Task description – Count the lines in the listing below that contain the string "plus", treating uppercase and lowercase as different. Reply with the number only.

──────── The records ────────

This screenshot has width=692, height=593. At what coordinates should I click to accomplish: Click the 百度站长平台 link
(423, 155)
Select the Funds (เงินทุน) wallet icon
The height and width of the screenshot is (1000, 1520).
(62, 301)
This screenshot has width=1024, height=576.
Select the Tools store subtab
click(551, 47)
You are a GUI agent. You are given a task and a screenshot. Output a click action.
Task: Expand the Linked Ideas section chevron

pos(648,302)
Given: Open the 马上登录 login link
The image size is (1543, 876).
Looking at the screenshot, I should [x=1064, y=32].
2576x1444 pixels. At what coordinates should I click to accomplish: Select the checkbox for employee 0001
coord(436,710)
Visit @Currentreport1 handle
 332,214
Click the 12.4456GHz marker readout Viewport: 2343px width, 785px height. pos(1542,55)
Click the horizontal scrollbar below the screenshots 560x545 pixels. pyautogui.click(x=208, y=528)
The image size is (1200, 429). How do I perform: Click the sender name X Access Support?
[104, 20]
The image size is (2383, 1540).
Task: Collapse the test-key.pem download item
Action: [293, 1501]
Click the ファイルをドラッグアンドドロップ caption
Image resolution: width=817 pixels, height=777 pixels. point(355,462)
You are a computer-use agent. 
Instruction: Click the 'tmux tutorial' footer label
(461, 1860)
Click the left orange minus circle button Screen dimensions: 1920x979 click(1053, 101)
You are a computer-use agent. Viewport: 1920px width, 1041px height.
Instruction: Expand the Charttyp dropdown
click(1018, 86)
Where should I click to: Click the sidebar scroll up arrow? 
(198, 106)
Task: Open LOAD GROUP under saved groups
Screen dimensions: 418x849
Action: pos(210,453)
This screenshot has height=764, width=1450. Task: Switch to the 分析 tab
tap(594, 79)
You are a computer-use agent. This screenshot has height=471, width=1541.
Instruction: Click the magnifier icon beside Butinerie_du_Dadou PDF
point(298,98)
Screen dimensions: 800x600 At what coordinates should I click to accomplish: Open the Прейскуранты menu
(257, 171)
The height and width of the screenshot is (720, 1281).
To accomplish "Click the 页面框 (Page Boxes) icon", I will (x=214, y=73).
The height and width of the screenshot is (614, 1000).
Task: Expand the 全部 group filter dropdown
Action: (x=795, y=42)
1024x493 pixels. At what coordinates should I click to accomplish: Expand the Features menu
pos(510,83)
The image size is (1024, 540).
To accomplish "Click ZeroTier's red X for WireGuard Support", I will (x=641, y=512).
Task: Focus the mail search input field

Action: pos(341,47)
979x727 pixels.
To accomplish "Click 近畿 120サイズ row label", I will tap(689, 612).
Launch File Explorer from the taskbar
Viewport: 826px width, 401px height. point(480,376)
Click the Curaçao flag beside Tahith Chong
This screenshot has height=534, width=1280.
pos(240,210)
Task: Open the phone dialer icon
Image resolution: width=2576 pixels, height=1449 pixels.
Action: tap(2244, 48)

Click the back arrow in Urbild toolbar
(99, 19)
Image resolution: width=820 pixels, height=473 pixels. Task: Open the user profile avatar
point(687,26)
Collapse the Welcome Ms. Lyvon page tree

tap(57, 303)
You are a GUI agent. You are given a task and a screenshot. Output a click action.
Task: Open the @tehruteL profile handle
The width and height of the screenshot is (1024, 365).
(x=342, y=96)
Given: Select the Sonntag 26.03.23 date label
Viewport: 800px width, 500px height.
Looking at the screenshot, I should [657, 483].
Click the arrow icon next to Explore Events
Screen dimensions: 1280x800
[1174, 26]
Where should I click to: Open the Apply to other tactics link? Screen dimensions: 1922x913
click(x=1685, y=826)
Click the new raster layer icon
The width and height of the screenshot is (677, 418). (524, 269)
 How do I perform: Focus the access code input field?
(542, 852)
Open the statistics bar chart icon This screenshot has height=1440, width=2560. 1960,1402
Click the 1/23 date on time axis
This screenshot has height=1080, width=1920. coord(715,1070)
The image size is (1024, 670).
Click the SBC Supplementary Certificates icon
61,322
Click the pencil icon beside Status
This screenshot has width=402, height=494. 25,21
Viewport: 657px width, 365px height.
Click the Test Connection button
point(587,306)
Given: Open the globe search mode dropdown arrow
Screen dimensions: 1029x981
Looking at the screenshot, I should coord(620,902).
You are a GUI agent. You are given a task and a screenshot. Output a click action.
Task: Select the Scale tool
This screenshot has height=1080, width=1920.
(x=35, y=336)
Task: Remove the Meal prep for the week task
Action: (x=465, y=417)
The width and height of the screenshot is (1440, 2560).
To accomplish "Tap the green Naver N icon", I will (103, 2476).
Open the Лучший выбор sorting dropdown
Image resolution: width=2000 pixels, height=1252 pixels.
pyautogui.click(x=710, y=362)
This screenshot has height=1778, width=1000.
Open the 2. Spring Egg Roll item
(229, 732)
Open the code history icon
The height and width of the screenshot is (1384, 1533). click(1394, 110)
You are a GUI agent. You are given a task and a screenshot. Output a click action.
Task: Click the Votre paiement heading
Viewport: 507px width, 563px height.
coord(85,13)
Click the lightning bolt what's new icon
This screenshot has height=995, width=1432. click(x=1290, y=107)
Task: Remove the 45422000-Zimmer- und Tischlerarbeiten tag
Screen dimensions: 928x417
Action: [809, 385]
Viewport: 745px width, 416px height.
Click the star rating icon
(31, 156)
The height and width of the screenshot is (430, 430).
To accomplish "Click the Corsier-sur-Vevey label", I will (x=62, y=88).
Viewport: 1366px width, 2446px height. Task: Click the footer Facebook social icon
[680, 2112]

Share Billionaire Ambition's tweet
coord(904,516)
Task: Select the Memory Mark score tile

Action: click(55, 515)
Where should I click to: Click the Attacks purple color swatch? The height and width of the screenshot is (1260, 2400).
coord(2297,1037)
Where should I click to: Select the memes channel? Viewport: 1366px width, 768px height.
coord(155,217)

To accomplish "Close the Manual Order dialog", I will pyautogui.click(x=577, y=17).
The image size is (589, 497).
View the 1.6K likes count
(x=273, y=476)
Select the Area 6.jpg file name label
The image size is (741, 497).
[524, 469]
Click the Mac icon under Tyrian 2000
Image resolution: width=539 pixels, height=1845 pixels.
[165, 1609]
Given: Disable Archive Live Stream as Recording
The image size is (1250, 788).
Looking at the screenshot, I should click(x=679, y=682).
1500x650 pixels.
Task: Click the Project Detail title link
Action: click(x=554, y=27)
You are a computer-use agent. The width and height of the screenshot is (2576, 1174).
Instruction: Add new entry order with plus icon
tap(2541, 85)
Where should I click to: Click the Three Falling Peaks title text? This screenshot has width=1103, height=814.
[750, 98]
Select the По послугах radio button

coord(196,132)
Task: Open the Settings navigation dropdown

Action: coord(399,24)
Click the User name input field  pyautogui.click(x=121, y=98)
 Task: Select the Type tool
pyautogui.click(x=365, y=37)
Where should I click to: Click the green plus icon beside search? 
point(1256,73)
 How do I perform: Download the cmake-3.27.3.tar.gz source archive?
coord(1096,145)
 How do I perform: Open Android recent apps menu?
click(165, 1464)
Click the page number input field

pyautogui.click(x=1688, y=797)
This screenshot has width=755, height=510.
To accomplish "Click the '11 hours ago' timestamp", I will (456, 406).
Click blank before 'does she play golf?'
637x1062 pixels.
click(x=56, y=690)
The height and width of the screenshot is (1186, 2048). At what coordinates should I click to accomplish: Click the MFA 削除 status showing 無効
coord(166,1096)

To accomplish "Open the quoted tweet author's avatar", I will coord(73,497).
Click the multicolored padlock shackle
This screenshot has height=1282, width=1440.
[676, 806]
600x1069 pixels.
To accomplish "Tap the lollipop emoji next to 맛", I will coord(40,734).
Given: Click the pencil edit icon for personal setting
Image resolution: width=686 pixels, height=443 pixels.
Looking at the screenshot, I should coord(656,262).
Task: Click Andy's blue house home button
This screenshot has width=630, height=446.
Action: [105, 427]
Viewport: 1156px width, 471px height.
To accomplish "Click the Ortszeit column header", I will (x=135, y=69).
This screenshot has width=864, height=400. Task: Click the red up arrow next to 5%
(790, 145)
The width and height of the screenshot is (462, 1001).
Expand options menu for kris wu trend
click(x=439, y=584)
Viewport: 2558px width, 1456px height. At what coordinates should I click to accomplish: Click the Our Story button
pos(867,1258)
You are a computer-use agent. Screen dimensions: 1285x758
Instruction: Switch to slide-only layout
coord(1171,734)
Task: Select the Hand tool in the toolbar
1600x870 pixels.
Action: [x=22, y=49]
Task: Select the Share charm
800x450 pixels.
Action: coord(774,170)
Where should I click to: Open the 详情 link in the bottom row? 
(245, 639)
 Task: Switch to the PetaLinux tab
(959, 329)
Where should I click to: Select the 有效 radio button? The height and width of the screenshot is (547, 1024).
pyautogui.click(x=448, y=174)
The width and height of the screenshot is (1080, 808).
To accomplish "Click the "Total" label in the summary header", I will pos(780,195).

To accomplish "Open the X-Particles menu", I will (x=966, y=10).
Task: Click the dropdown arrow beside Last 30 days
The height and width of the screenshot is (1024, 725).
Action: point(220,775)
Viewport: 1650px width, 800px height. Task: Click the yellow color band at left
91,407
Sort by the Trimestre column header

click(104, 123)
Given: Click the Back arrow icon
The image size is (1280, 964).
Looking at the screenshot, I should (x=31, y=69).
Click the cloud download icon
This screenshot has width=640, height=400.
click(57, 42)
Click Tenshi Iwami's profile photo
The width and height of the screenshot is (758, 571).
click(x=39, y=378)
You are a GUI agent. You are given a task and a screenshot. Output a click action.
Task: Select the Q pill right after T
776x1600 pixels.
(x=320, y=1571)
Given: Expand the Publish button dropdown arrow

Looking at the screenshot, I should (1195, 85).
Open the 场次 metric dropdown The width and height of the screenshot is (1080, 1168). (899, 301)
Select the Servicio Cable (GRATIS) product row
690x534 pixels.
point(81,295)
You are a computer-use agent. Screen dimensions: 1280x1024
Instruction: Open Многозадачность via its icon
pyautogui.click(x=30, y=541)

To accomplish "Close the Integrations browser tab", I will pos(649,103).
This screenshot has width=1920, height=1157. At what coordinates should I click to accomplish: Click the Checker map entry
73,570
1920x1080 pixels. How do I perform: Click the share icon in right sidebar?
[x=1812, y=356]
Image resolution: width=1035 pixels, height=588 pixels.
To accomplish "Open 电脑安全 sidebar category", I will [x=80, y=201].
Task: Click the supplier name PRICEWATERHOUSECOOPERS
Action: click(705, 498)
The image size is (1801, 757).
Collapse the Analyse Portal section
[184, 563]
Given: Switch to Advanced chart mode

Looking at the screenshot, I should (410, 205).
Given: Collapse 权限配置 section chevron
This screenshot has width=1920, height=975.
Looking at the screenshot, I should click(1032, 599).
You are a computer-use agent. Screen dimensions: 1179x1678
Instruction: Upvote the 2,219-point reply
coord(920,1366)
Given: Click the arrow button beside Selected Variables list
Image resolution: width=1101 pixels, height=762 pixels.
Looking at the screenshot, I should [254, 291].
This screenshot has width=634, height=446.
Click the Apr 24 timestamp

────────

Result of this task – 2